Here are a few recommendations to help you on your Docker learning journey:
Official Docker Documentation: The official Docker documentation is an excellent starting point. It provides comprehensive guides, tutorials, and references covering various Docker topics. You can find it at: https://docs.docker.com/
Docker's Online Training: Docker offers online training courses that cater to different skill levels, from beginner to advanced. These courses provide hands-on experience and cover topics such as containerization, Docker Compose, and orchestration with Docker Swarm and Kubernetes.
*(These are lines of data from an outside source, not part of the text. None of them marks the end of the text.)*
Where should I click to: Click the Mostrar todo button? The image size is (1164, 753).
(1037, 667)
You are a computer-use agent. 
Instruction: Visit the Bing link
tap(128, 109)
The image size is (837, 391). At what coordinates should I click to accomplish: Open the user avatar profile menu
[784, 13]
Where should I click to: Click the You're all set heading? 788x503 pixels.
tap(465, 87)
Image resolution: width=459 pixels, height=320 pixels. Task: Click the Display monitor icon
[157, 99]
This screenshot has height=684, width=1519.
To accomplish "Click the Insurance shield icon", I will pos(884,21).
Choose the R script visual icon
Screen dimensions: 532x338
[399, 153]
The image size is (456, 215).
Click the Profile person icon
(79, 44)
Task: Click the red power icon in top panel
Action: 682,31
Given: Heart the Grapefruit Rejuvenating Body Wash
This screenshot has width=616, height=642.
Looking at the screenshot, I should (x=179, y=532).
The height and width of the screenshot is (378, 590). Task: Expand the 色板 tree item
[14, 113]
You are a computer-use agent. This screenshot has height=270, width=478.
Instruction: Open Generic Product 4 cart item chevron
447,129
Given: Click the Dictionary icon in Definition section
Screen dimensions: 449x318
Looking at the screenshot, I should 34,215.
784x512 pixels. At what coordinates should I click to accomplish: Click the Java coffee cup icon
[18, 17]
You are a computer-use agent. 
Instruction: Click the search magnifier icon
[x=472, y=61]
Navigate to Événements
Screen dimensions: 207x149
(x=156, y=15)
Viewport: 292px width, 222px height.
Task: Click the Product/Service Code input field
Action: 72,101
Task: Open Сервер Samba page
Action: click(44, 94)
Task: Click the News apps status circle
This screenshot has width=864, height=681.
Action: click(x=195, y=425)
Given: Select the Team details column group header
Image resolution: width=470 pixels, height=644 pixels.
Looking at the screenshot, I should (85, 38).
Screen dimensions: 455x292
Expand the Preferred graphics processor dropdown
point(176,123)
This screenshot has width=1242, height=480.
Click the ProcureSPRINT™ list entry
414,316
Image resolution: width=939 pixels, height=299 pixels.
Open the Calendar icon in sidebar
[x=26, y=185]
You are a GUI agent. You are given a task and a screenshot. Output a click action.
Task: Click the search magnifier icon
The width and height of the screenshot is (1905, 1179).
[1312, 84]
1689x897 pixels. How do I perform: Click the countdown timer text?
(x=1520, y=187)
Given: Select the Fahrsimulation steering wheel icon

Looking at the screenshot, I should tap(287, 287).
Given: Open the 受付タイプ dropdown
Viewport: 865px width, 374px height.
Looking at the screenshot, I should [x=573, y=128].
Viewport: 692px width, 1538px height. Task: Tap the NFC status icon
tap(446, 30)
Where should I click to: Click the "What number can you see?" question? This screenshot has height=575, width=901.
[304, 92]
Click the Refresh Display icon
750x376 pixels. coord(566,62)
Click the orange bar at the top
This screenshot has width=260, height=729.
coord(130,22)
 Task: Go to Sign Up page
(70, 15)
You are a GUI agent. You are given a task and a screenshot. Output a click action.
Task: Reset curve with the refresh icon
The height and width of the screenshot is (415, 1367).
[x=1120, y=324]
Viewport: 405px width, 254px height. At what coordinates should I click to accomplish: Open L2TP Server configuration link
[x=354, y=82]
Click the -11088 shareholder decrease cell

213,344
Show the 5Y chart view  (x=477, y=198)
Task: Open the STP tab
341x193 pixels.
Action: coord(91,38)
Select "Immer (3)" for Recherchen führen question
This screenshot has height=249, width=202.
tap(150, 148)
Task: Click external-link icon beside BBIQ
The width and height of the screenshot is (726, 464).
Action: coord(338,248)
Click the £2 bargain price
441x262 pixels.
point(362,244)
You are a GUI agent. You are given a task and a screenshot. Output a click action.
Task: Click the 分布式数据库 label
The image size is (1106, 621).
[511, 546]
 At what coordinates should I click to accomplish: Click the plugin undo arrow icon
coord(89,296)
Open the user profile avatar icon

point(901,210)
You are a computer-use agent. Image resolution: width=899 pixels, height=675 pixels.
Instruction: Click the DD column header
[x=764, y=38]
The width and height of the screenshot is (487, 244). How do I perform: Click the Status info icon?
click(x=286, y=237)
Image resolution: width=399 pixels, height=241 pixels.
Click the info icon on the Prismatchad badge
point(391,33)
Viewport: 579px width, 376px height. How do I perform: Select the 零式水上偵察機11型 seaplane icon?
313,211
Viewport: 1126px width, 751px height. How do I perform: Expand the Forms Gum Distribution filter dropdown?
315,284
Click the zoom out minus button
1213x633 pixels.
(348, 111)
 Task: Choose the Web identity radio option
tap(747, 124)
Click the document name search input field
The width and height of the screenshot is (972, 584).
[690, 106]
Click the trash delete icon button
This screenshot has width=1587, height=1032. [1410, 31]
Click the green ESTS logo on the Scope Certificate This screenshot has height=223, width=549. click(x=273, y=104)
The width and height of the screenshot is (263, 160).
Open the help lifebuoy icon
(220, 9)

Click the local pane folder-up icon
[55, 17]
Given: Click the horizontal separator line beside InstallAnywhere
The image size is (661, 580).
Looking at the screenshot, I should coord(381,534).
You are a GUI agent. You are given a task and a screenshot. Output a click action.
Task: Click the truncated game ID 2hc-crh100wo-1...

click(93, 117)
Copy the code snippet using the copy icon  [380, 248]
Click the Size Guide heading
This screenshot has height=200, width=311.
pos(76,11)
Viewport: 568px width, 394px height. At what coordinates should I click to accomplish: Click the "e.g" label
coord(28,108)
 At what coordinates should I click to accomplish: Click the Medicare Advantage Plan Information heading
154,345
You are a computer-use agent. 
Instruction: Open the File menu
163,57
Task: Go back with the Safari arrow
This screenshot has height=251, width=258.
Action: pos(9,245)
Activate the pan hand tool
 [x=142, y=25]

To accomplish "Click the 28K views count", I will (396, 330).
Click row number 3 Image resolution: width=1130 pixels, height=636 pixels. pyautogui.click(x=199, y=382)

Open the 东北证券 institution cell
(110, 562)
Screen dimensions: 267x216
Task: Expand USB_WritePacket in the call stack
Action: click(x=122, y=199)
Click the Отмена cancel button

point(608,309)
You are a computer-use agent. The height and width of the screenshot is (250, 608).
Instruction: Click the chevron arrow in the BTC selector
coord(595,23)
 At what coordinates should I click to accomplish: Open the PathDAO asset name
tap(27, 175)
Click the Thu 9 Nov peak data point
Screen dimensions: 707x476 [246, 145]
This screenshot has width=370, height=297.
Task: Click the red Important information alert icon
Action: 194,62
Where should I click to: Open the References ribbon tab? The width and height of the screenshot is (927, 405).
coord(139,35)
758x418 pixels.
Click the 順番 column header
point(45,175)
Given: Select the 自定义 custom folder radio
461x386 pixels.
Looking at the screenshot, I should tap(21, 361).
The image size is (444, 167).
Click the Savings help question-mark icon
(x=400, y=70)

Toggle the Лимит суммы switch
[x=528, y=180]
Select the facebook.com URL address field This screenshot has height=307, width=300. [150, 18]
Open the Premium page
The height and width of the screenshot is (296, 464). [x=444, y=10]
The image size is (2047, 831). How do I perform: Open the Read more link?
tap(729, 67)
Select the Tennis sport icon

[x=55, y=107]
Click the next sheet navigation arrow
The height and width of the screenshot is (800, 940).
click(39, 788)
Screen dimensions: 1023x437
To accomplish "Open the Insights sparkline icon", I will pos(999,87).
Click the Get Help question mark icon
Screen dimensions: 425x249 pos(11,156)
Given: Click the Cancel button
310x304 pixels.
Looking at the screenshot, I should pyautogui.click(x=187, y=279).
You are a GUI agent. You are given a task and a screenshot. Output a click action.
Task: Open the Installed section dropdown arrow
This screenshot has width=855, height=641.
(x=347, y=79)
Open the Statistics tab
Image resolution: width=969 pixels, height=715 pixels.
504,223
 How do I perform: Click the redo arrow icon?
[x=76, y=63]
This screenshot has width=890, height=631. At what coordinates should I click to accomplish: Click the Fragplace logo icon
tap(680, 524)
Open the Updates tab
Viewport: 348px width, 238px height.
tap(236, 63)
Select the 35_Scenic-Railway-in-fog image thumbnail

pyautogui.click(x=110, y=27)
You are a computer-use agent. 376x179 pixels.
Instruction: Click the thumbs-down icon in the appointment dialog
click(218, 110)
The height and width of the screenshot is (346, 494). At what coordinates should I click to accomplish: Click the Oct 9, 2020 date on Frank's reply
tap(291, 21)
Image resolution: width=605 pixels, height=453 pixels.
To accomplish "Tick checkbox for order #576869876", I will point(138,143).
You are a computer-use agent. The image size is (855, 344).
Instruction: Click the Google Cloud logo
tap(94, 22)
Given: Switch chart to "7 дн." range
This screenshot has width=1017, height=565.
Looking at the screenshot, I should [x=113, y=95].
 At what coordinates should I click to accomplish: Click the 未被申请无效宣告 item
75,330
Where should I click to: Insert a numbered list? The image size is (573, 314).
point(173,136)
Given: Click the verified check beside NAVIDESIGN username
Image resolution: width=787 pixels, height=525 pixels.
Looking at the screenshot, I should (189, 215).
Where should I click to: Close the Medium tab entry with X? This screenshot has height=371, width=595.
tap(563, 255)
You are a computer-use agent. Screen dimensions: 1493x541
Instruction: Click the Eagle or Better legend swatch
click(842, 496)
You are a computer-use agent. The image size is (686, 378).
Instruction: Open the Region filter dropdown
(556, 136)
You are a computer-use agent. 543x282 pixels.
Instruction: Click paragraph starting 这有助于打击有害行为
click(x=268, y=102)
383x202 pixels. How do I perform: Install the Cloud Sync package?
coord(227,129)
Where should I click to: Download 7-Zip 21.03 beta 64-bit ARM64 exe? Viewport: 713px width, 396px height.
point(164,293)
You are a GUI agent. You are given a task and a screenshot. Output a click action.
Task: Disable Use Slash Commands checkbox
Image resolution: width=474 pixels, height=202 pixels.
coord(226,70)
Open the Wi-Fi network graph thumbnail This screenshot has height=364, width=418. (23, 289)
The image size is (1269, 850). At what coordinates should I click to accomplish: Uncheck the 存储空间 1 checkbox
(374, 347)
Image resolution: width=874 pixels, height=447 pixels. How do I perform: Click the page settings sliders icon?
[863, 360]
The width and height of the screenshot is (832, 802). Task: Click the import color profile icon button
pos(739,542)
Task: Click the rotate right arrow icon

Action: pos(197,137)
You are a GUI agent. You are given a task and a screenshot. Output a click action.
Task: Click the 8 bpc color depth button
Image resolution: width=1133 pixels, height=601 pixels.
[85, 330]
You can access the courses at: https://www.docker.com/get-started/training
Docker Community: Engaging with the Docker community can be beneficial. The Docker Forums (https://forums.docker.com/) and Docker Community Slack (https://community.docker.com/) are great places to ask questions, seek guidance, and connect with fellow Docker enthusiasts.
Youtube Resources - TechWorld With Nana, Kunal Kushwaha, KubeSimplify, Automation Step By Step and there are many more.
Blogs and Tutorials: Many tech bloggers share their knowledge and experiences with Docker. Websites like Docker's official blog (https://www.docker.com/blog/), and Hashnode (https://hashnode.com/) host numerous Docker-related articles. Additionally, stay tuned for my blog posts, where I'll be diving deeper into Docker topics.
Remember, Docker is a vast and evolving ecosystem, so it's important to keep exploring and staying up to date with the latest developments. By combining official documentation, online courses, community engagement, and reading insightful blogs, you can enhance your understanding of Docker and make the most out of its capabilities in your projects.